Мы же перейдем теперь к случайным изменениям нотного текста – немастерское владение инструментом, мазня и т.д. безусловно, неумелая, небрежная игра наносит большой вред исполнению – плохое выполнение дискредитирует идею, ибо новая идея, тем более – кажущаяся спорной, должна быть защищена хорошо выполненным практическим результатом. Конечно, при настоящем исполнении непопадание не имеет практически никакого значения, об этом не стоило бы даже писать, но я хочу еще раз подчеркнуть, что все случайное оказывается за пределами художественного творчества (случайное, а не художественное воплощение случайного). Напротив, все изменения, вносимые в текст, в «традиционную» трактовку, должны быть сделаны не от незнания, а сознательно, выбором вариантов.

Сознательность здесь имеется в виду не как обязательная возможность объяснить словами, почему вы играете так, а не иначе. Есть музыканты, которые могут объяснить словами причину именно такого исполнения чуть ли не каждой четверти. Среди таких охотно убеждающих словами я не встречал убеждающих музыкальным исполнением. Может быть, это своего рода вариант «оглядки», неуверенности, «оправдывания», в конечном счёте – то же «переселение душ»?

Осознанность я имею в виду как выбор варианта. Причина выбора может быть инстинктивной, не оформляемой словами, но это эстетический отбор, а не случай.

Хочу обратить на последнюю фразу особое внимание – причина выбора варианта должна быть обязательно эстетическая. Адаптация, облегчённый вариант никогда не может считаться проявлением индивидуальности, одной из трактовок – ведь изменения текста производятся из-за ограниченных возможностей исполнителя (как видим, идея далекая от сферы художественной) Но есть и более страшный вид адаптации – приспособление не к своим способностям, а приспособление к слушательским возможностям аудитории, низведение исполнения до этого уровня. Единственным стремлением исполнителя становится одобрение публики. Концерты проходят в больших залах, посещаемых публикой, весьма различно подготовленной, средний уровень которой оставляет желать лучшего, и такое стремление сводится к ориентации не на высокое искусство, безупречный художественный вкус, а на вкус и запросы этой «средней» публики.

Как часто мы видим исполнение лишенное естественности – неотъемлемого качества искусства. Видим – потому что кроме перебирания клавиш перед нами разыгрывается целое представление из жестов, абсолютно не связанных с музыкой. Нужно ли приводить примеры? Вылезания из фраков в конце пьесы или даже в конце фразы, бросание рук, часто недостаточно отрепетированное – рука часто еле успевает после невероятного броска в сторону вернуться в прежнее положение, чтобы продолжить игру, гримасничанье (часто подражательное) и т.д., и т.п.

Исходный материал –

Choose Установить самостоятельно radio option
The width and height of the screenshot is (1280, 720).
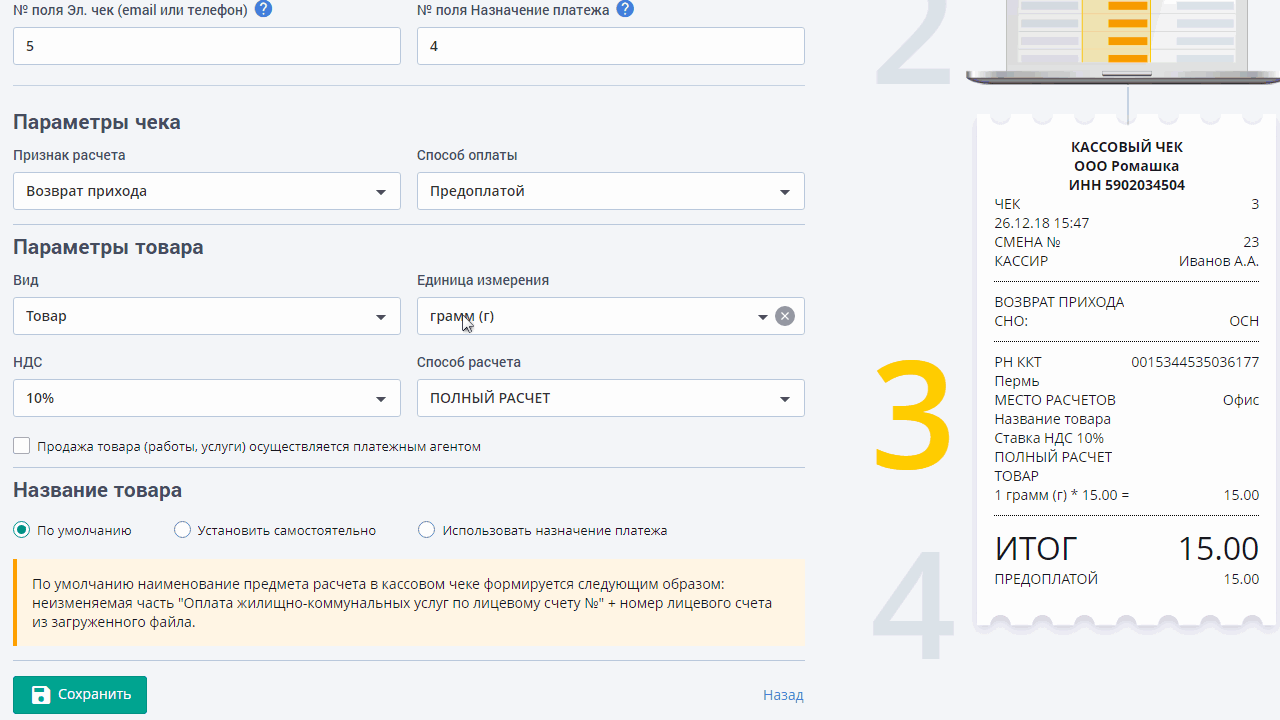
---
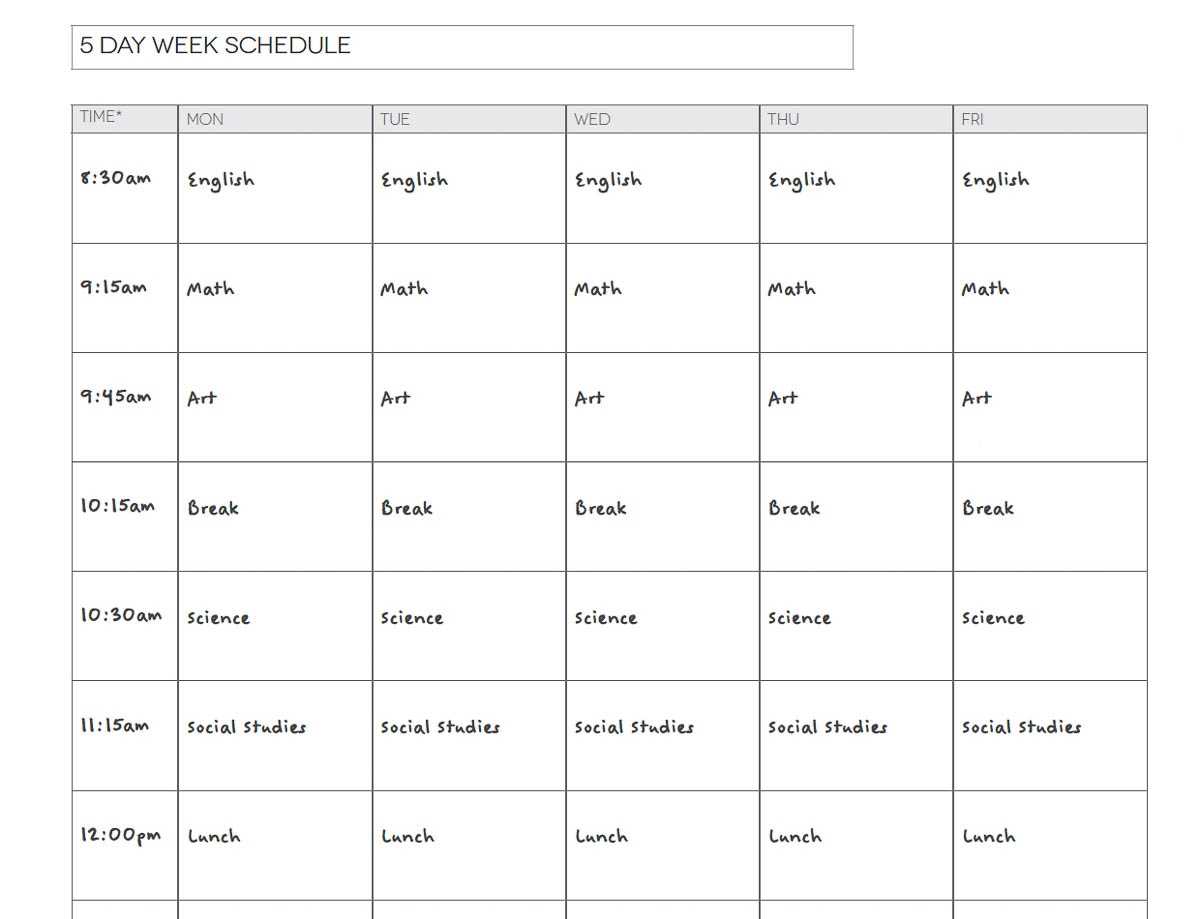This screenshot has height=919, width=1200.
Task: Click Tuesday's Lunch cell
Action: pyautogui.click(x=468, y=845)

Ваши задания –
• A. Ответьте по тексту о музыкальном исполнении:
(i) Что, по утверждению автора, оказывается за пределами художественного творчества?
(ii) Какой обязательно должна быть причина выбора варианта?
(iii) Что становится единственным стремлением исполнителя, который приспосабливается к слушательским возможностям аудитории?
• B. Продолжите текст о музыкальном исполнении с того места, где он заканчивается.
Этот материал не связан с текстом о музыкальном исполнении.

Ответы к заданиям –
• A.
(i) Всё случайное.
(ii) Эстетической.
(iii) Одобрение публики.

• B.
Скажут: «Если вам не нравится – не смотрите на эстраду, а слушайте». Но ведь дело не в чём-то, неудачно прибавляемом к исполнению, а в ущербе, наносимом исполнению, так как жест есть часть исполнения, его естественность – зримый признак художнике (вспомним знаменитые жесты Шнабеля, Гульда...), а видение исполнителя на эстраде – часть восприятия. Бывают иногда случаи, когда, слушая исполнение в записи, хочется взглянуть на этого музыканта на эстраде, чтобы создать окончательное впечатление о личности исполнителя, отличить ошибку от лжи.

Неестественное поведение на эстраде – видимый ущерб, но есть и слышимый: темпы, динамика в расчёте «на публику».

Вариант, отклонения от текста с одной целью – вызвать одобрение всей публики – это уже не «добросовестные заблуждения в искусстве», это аукцион, распродажа искусства с молотка.

Но разве, думая о восприятии своего исполнения, музыкант исполнитель не ставит целью волновать слушателей? Устойчивое сильное впечатление, сохраненное в течение долгого времени – разве это не та награда, о которой мечтают все музыканты? Разве не последействием определяется истинная ценность явления искусства?.

Художнику не безразлично, владеет он аудиторией или скука завладела ею.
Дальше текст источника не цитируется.